About this task - Write the listing below out again exactly, though only as far as the line with "Given: Click the blue info circle icon", which is included.

Available records -

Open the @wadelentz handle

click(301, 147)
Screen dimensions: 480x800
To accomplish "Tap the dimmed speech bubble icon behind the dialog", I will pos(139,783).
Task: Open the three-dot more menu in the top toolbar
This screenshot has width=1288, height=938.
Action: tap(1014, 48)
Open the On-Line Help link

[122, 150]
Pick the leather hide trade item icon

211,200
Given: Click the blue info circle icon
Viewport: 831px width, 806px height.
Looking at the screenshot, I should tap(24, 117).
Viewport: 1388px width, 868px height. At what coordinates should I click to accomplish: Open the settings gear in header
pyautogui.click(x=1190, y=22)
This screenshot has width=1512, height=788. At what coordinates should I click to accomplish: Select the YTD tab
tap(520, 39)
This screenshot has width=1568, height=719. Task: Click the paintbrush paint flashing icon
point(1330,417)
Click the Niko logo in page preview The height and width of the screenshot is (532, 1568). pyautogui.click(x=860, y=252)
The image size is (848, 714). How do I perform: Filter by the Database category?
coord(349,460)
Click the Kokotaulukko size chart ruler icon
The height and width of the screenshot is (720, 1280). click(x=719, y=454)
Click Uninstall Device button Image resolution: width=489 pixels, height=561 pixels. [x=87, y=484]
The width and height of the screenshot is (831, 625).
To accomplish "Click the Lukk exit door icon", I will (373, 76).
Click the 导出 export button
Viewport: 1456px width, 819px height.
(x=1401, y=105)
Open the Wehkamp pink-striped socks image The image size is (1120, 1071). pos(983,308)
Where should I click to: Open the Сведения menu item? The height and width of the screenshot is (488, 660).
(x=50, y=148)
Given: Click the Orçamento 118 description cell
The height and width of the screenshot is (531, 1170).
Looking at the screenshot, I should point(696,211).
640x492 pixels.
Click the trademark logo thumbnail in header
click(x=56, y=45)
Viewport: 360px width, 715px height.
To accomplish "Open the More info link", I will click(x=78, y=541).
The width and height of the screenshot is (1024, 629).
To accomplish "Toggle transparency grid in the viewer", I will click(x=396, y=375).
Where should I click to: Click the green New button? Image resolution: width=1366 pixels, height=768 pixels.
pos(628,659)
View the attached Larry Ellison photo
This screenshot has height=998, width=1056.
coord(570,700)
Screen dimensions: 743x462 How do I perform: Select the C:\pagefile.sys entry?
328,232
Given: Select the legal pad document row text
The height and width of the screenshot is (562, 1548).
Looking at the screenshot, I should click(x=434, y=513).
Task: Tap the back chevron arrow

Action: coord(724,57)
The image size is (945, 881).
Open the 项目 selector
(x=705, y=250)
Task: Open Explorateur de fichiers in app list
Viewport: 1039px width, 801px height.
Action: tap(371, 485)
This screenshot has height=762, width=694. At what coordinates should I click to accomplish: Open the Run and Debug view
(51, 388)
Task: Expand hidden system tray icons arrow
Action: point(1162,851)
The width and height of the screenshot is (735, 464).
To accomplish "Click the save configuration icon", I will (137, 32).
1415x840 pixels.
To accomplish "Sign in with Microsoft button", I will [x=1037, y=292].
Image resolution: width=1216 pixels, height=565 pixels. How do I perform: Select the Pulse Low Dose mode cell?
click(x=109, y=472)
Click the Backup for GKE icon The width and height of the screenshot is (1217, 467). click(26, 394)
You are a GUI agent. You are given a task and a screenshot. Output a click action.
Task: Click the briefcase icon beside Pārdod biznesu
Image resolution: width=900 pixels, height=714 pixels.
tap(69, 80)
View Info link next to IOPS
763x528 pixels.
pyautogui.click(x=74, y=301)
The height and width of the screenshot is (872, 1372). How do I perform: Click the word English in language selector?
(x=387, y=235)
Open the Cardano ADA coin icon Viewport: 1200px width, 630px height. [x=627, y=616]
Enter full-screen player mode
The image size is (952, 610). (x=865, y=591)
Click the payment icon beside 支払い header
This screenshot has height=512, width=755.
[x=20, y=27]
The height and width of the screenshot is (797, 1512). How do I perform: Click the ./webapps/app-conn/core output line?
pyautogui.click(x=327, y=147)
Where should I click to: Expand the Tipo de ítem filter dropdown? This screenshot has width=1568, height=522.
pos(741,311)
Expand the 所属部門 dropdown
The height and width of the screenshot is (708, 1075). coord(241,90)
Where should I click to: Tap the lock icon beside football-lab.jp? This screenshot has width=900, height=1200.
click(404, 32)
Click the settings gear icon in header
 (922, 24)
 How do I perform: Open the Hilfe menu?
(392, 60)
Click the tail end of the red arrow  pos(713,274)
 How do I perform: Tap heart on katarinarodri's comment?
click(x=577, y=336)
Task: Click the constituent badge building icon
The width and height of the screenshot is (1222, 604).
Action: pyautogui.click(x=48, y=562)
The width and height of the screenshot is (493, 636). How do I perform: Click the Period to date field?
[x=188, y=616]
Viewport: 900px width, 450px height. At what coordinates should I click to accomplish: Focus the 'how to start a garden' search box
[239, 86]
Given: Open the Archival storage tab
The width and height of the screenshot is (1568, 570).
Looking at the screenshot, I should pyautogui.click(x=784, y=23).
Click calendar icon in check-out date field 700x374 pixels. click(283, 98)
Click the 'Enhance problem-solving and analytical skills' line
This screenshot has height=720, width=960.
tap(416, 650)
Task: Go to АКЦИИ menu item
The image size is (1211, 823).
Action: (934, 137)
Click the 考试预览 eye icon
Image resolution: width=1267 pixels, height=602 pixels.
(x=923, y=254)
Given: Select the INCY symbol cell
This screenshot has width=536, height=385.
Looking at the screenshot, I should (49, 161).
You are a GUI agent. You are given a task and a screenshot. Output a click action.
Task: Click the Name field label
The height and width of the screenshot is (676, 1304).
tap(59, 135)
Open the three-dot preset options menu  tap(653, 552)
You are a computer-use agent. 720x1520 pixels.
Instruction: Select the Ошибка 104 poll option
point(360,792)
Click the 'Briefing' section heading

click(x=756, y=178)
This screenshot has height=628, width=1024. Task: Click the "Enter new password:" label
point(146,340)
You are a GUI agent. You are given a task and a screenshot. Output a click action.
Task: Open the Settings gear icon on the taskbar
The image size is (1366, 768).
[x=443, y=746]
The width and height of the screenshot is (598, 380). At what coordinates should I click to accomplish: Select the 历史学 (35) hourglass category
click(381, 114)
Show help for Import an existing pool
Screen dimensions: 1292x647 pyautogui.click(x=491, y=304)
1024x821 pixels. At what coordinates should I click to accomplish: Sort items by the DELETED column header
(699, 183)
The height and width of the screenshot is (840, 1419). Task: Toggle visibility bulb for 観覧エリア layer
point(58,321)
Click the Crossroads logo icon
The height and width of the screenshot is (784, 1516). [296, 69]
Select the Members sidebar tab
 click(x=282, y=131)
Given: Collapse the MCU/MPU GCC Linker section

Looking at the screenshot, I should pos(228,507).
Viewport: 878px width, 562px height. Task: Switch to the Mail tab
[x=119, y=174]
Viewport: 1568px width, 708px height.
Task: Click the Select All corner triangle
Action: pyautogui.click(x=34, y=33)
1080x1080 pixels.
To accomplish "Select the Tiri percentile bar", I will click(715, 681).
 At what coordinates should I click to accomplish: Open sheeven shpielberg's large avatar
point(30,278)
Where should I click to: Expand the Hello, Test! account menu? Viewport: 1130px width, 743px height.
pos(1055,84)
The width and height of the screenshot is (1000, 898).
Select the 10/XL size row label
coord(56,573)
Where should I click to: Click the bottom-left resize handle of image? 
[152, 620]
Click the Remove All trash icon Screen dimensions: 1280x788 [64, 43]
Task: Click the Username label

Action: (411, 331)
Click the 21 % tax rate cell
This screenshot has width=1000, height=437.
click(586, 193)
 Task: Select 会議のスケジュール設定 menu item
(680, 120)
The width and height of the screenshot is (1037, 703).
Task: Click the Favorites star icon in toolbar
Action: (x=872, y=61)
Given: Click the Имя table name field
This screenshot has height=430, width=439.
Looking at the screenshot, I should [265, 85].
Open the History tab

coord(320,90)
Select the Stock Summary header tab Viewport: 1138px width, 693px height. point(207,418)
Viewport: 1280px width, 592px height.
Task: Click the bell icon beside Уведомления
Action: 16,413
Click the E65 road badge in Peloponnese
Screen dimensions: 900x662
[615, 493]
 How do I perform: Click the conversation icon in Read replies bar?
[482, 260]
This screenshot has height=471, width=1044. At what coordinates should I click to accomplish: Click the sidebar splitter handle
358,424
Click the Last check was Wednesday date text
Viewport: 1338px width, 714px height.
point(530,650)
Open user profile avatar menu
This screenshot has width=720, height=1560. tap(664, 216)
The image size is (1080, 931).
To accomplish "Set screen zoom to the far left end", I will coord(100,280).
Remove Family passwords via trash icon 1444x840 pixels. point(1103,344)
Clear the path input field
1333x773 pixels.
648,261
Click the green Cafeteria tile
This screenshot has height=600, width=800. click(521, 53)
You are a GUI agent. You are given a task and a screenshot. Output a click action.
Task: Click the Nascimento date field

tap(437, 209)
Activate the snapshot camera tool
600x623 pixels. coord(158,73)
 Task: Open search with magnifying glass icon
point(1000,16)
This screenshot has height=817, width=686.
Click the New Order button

Written response -
Open the @wadelentz handle

click(301, 147)
Screen dimensions: 480x800
To accomplish "Tap the dimmed speech bubble icon behind the dialog", I will pos(139,783).
Task: Open the three-dot more menu in the top toolbar
This screenshot has width=1288, height=938.
Action: tap(1014, 48)
Open the On-Line Help link

[122, 150]
Pick the leather hide trade item icon

211,200
Given: Click the blue info circle icon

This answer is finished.